■ 問題文 A
入荷と入庫を扱った本文から、「入荷の次に行うべき2つ目のス」と「として扱えるようになります。」の間の部分を、両端も含めて一字一句違えずに書き写してください。
◆ ◆ ◆
入荷の次に行うべき2つ目のステップということですね。一言で入庫といっても、検品作業や倉庫内で決められた場所への格納、在庫管理のためのデータを入力やそれに変わる台帳への記帳なども業務に含まれます。
在庫管理システム上の入荷・入庫の違い
業務面での違いに加え、DXに欠かせないシステム管理の面からも「入庫」と「出庫」の違いを見ていきましょう。業務面では、倉庫に商品が届き受け取った時点で「入荷」、移動して決まった場所(ロケーション)に置かれた時点で「入庫」と述べました。
在庫管理システムを導入している場合、商品が入荷すると入荷処理が行われ、商品の状態を「入庫待ち」に変更させます。入荷処理によって商品のロケーション管理されますが、この状態では商品を出庫対象として扱うことはできません。入荷した商品に対して「入庫処理」を行うことで、商品の状態が「入荷待ち」から「保管中」に変更します。この状態になって初めて、出荷用の在庫として扱えるようになります。
物流改善のカギは、入荷・入庫作業にあり
物流業務に置けるトラブルの多くは、入荷から入庫の間のミスが起因するものがほとんどである、と言われています。
たかが「荷物を受け入れて格納するだけだろう」と思いがちですが、このステップでのミスが後々様々な問題を引き起こすのです。
在庫数の管理を誤ると、「在庫差異」が発生し、適切な在庫管理ができなくなります。また、在庫の保管場所を間違えると、スムーズに出荷できず、お客様のもとへ迅速にお届けすることができません。その結果、お客様の満足度は低下してしまいます。
◆ ◆ ◆
■ 問題文 B
下の行から、語「icon」を含むものをすべて抜き出してください。

■ 提供資料
◆ ◆ ◆
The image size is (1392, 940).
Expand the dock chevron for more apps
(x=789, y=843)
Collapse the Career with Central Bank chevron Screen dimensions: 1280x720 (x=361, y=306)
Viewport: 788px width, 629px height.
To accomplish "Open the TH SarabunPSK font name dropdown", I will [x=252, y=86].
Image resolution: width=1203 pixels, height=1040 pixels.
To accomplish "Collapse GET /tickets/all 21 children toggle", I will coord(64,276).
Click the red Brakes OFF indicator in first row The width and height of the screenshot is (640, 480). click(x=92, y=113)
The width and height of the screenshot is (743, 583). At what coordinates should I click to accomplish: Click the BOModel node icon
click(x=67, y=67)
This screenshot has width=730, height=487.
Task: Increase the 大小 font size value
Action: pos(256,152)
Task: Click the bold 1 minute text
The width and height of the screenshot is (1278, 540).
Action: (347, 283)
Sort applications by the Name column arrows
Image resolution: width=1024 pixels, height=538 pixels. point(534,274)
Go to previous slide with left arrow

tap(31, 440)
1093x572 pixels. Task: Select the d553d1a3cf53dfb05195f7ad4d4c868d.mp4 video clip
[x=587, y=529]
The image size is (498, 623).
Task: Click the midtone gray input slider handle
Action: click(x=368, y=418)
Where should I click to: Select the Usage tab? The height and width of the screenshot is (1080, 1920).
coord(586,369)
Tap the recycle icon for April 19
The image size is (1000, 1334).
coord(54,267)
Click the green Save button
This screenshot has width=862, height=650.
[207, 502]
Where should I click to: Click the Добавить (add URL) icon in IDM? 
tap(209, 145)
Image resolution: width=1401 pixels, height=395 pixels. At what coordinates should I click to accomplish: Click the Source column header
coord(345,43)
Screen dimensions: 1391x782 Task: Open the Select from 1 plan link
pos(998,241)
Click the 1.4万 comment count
◆ ◆ ◆
■ 記述解答 A
入荷の次に行うべき2つ目のステップということですね。一言で入庫といっても、検品作業や倉庫内で決められた場所への格納、在庫管理のためのデータを入力やそれに変わる台帳への記帳なども業務に含まれます。
在庫管理システム上の入荷・入庫の違い
業務面での違いに加え、DXに欠かせないシステム管理の面からも「入庫」と「出庫」の違いを見ていきましょう。業務面では、倉庫に商品が届き受け取った時点で「入荷」、移動して決まった場所(ロケーション)に置かれた時点で「入庫」と述べました。
在庫管理システムを導入している場合、商品が入荷すると入荷処理が行われ、商品の状態を「入庫待ち」に変更させます。入荷処理によって商品のロケーション管理されますが、この状態では商品を出庫対象として扱うことはできません。入荷した商品に対して「入庫処理」を行うことで、商品の状態が「入荷待ち」から「保管中」に変更します。この状態になって初めて、出荷用の在庫として扱えるようになります。

■ 記述解答 B
The width and height of the screenshot is (743, 583). At what coordinates should I click to accomplish: Click the BOModel node icon
Tap the recycle icon for April 19
Where should I click to: Click the Добавить (add URL) icon in IDM? 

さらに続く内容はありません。